Islamabad: The year 2011 “will be crucial” for Pakistan, a leading Pakistani daily said, adding: “It will also be a year of Pakistan’s correction of its unrealistic and unjustified opposing of China befriending India and the US in its strategic thinking.”

An editorial in the Express Tribune Saturday said: “In 2011, Pakistan’s number one crisis will not be corruption, inflation or political instability, but the ongoing violence inflicted by the Taliban and the war in Afghanistan that is winding down to its final date in 2014.”

“The year 2011 will be crucial, as it will decide whether the difference of opinion between Pakistan and America over Afghanistan will be resolved. It will also be a year of Pakistan’s correction of its unrealistic and unjustified opposing of China befriending India and the US in its strategic thinking.”

It pointed out that the year 2010 ended with Pakistan telling the US that “it is not yet ready to attack foreign terrorist safe havens in North Waziristan”.

“This year may also see closer cooperation between the two allies: despite bad public optics, there is close coordination between the two militaries, the intelligence and police forces, through the institution of joint ‘fusion centres and cells’ at different places within Pakistan and Afghanistan.”

Noting that the war against the militants may now be conducted on the basis of intelligence fed by drones surveillance and passed on to the Pakistani military, it observed that “what happens to Pakistan in the coming months will depend on how pragmatically army chief General Ashfaq Parvez Kayani handles the situation”.

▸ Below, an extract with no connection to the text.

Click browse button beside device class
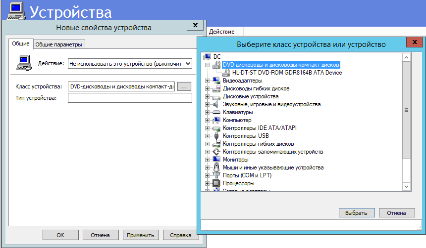[184, 86]
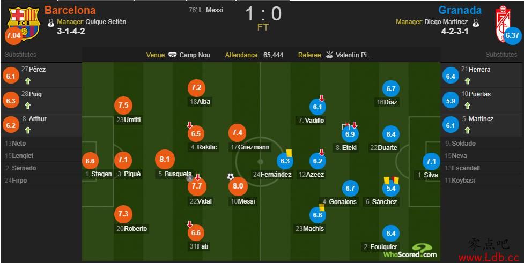Open substitute Herrera's row

click(482, 75)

The daily said “it is dangerous to allow anti-American emotion to spread in Pakistan as it plays into the hands of Al Qaeda and the TTP (Tehreek-e-Taliban Pakistan) and makes any cooperation with the international effort against terrorism look like a betrayal of the Pakistani nation”.

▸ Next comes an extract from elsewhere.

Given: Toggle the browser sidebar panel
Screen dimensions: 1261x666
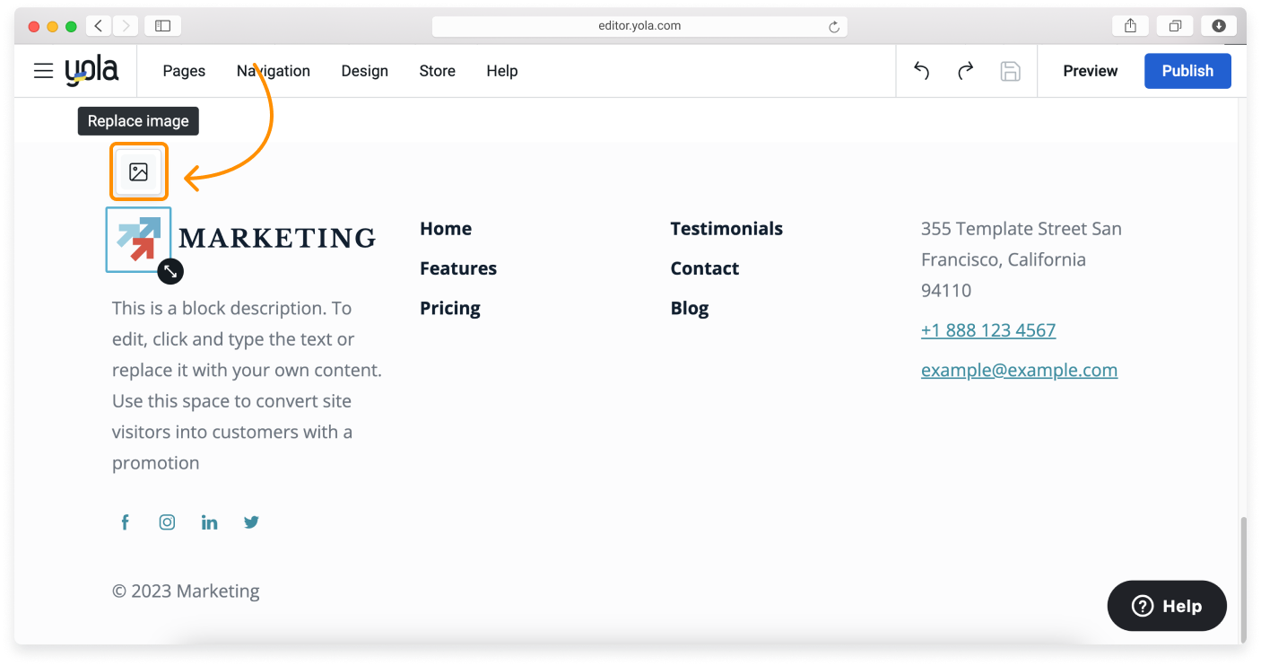Looking at the screenshot, I should coord(162,25).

Pakistan “is expected to respond to terrorism in 2011 in two ways: by hating the Americans and by matching the terror of the TTP, with its own political and social extremism”.

Commenting on the flux in the political situation in the country, the editorial said: “Coalition politics has predictably soured because of the primitive nature of Pakistani environment, driven as it is by a feudal mindset. No government, even when it has a two-thirds majority under its belt, has looked like it will last very long.”

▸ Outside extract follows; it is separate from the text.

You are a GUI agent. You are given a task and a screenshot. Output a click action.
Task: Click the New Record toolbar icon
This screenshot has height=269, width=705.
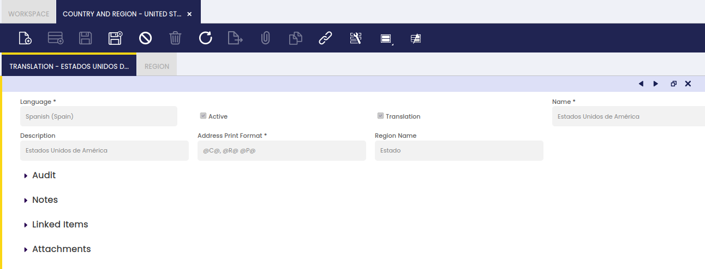[25, 38]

“The numerous strange bedfellows have started falling apart and the year 2011 will see a time-wasting unfolding of this tragic theatre, while the common man continues to bear the brunt of a dysfunctional economy, worsened by administrative paralysis in Islamabad and the provincial capitals.”

Making an observation on Karachi, it said that the port city “is in for more trouble…The ethnic divisions of the megalopolis and its fallout of target-killing might escalate”.

It was candid in observing that Balochistan “will simmer and public sentiment aroused in favour of the Baloch after the killing of Nawab Akbar Bugti, might have to give ground to the Pakistan Army’s unavoidable action against the insurgents there”.

The editorial wound up asking “Will the PPP fall in 2011?”

“For those nourishing their negative hopes…it will come as a shock that any midterm change will not change things much, not even corruption. If it is a national government after the PPP (Pakistan Peoples Party) – which means put together by the army – trouble with India will grow and more terrorist attacks from Pakistani soil will ensue, a recidivism that has got Pakistan nowhere in the past”.